→ **EXERCISE GOAL**: Extend the review of Arturo Arias's study of contemporary Maya narratives, picking up right after its last sentence.

→ **EXCERPT PROVIDED**:
┄┄┄┄┄┄┄┄┄┄┄┄┄┄┄┄┄┄┄┄

ARTURO ARIAS'S Recovering Lost Footprints, Volume 1: Contemporary Maya Narratives is the first of three volumes focusing on Indigenous narrative, specifically novel, short story, and testimonio, from the mid-twentieth century to the present in Abya Yala (the Kuna name for Land in Its Full Maturity, used to refer to the Americas). Arias's study of Maya literature is important given that we find ourselves before an emerging field. One of the study's most valuable contributions lies in its thorough contextualization of the works and their authors in Guatemala, particularly as they pertain to a thirty-six-year-long civil war. Arias's decolonial stance is also notable because it reflects recent developments in Indigenous studies that seek to decenter Western thought and to privilege the voices of Indigenous peoples above all. This is no easy task, but it is one that other critics similarly face, given that we continue employing defined categories of literary inquiry to understand the work of Maya authors that in many cases challenges or simply refuses to play by the rules established by the Western academy.

In the introduction, Arias offers a discussion of issues that will prove useful to those unfamiliar with the field, starting with the development of Latin American studies and, later, Indigenous studies; delving into what it means to work within a decolonial framework, including the use of concepts such as Abya Yala or Iximuleu to talk about Guatemala in the latter case; and, lastly, defining a Maya literature. Chapter 1 then traces the emergence of a Maya literature in Iximuleu, highlighting the major players, the sociopolitical landscape, and issues of language. Chapter 2 takes on the work of Luis de Lión, whom Arias considers a pioneer of decolonial Maya literature and whose short stories and novel showcase a "racialized subalternity" that is deployed to rearticulate Maya subjectivities and generate agency (87–88).

┄┄┄┄┄┄┄┄┄┄┄┄┄┄┄┄┄┄┄┄

→ **SOURCE MATERIAL**:
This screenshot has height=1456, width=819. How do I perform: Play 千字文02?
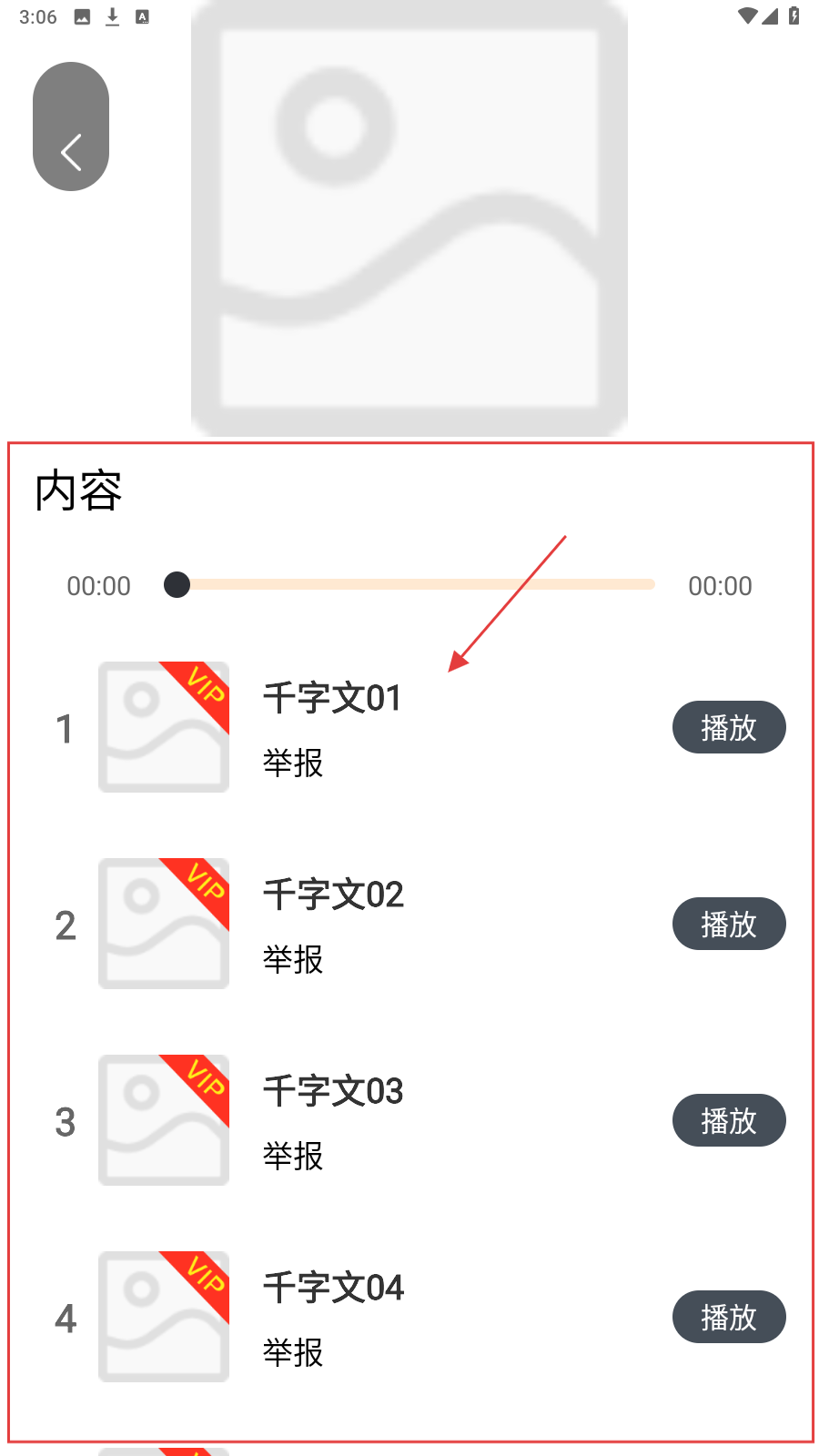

┄┄┄┄┄┄┄┄┄┄┄┄┄┄┄┄┄┄┄┄

→ **RESPONSE**:
Chapter 3 looks at "manifest affect and grieving" in Gaspar Pedro González's work "as calls to knowledge and as the means to grapple with the brutal racism and genocide experienced by Iximuleu's Mayas during the last three decades of the twentieth century" (131). The author's discussion [End Page 165] of translation issues is interesting and gives us much to think about, particularly as we are confronted with languages in which, in many cases, we lack fluency. Finally, chapter 4 looks at Victor Montejo's work, focusing on narrative, though Arias also includes a narrative poem, El Q'anil: Man of Lightning, which was first published in English in 1982 in Pittsboro, North Carolina. Curiously, he labels El Q'anil a novella, though Montejo himself calls it an "epic poem of the Jalkaltek people" (Víctor Montejo, El Q'anil: Man of Lightning [Tucson: University of Arizona Press, 2001], xxviii–xxix). Arias's approach reveals what he labels a "Maya ethics" that is sustained through its own cosmovision (182). In this section, Arias's analysis of Brevísima relación testimonial de la destrucción del Mayab' is noteworthy as he deftly shows Montejo's testing and rewriting of the testimonio genre.

Overall, this study of major Maya narrative from Guatemala comes at an important time, when the field is expanding and other contributions are not far off. In 2019 we can expect to see Arias's Recovering Lost Footprints, Volume 2; Gloria Chacón's Indigenous Cosmolectics: Kab'awil and the Making of Maya and Zapotec Literatures; the critical collection Indigenous Interfaces: Spaces, Technology, and Social Networks in Mexico and Central America, edited by Jennifer Gomez and Gloria Chacón; and Paul Worley and Rita Palacios's Unwriting Maya Literature: Ts'íib as Recorded Knowledge. Perhaps the study's only limitation lies in the scope itself: though Arias is quite clear in what he sets out to do, when he restricts Recovering Lost Footprints to the study of narrative, he leaves out poetry, the one area in which Maya authors, particularly women, are most active. In...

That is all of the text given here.